Trecho da página ->
Os neoliberais dilapidaram, enfraqueceram e desarticularam as lutas populares durante os governos Lula e Dilma. Souza (2017, p. 60) advertiu sobre isso quando salientou que o pouco do que o Partido dos Trabalhadores - PT fez pela classe de baixa renda foi rechaçado pela sociedade conservadora, pois o verdadeiro objetivo das classes médias era “interromper o projeto de ascensão social dessas classes para que continuem sendo - exatamente como os escravos do passado - odiadas, superexploradas e desprezadas”. Desse modo, deram sequência ao seu projeto de poder, tramando um golpe articulado, que não brotou da classe dominante brasileira, pois seu viés é de fortalecimento internacional, reproduzindo no Brasil uma condição fortemente heterônoma que tem sido conveniente para aumento da dominação ampla sobre os pobresda América latina. Mas, com a anestesia do consumo e a ausência de um projeto popular democrático, a atuação dos neoliberais no governo de esquerda deu espaço para o surgimento de novas alianças que levou os sedentos gananciosos a paulatinamente abandonar o ex-presidente Lula e a se vincular a figuras tenebrosas que chegaram ao poder fazendo, de um lado, apologia a torturadores como Brilhante Ustra e, para nossa tristeza, por outro lado, requerendo o fim do legado de Paulo Freire nas escolas. Quem diria, não é mesmo, amigo Freire? Aliás, você já nos avisava sobre isso em uma conversa com seus companheiros Adriano Nogueira e Demerval Saviani:

[...] este momento neoliberal que estamos vivendo é uma fase do processo capitalista maior. É um momento decisivo, este. Não penso que ele tenha vindo pra dizer algo assim: olha, minha gente... vejamos se podemos humanizar o capitalismo, como já houve, antes, na História do processo capitalista de gerar/gerenciar a produção de riqueza. Nada disso. Este momento neoliberal tem um apetite enorme para excluir e terminar com grandes maiorias de Seres Humanos. Creio que devemos perguntar-nos: ‘e por quê?” (SAVIANI, 2010, p. 2).

Listagem ->
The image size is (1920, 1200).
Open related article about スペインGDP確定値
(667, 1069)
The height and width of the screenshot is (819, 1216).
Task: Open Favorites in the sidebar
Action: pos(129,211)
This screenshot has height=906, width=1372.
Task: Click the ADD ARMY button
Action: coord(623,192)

Exercício escrito 1 ->
Transcreva do trecho sobre o neoliberalismo a passagem que começa em "[...] este momento" e vai até "2010, p. 2).".
Exercício escrito 2 ->
Dê continuidade ao trecho sobre o neoliberalismo a partir do ponto em que ele termina.

Resultado do exercício 1 ->
[...] este momento neoliberal que estamos vivendo é uma fase do processo capitalista maior. É um momento decisivo, este. Não penso que ele tenha vindo pra dizer algo assim: olha, minha gente... vejamos se podemos humanizar o capitalismo, como já houve, antes, na História do processo capitalista de gerar/gerenciar a produção de riqueza. Nada disso. Este momento neoliberal tem um apetite enorme para excluir e terminar com grandes maiorias de Seres Humanos. Creio que devemos perguntar-nos: ‘e por quê?” (SAVIANI, 2010, p. 2).

Resultado do exercício 2 ->
Acontece que a marcha gananciosa era o que estava em jogo e valeu a pena para os neoliberais até abandonar progressivamente a esquerda e apoiar o discurso fascista de Jair Bolsonaro e seus sequazes para colocá-los no poder em 2018. O que eles então passaram a ganhar e estão ganhando com isso? Sem colocar todos os episódios, mas levando em conta os mais importantes para a nossa temática, a sequência foi basicamente essa:

  • 1. Em 2016 ocorreu o golpe articulado pela mídia, o judiciário, o parlamento e as forças políticas norte-americanas para derrubar o governo e que levaram ao impeachment da Presidenta Dilma Rousseff (SOUZA, 2017);

  • 2. Uma das primeiras medidas para atacar a classe trabalhadora foi a decisão no Supremo Tribunal Federal - STF3 de que os dias sem trabalho por greve de servidores deveriam ser descontados, exceto se houvesse acordo de compensação. Essa decisão, acatada logo após o golpe, cerceou o direito de greve do servidor público. Antes, para ser considerada ilegal, a greve deveria ser objeto de análise judicial, mas o STF assentiu que o próprio gestor público faça esse juízo e utilize o “chicote da fome”, ou seja, o corte de ponto, que significa desconto salarial, para impedir o servidor de fazer greve. Se observarmos, trata-se aqui de uma estratégia para o que viria mais a frente: uma violenta sequência da agenda contrarreformista em detrimento da classe trabalhadora.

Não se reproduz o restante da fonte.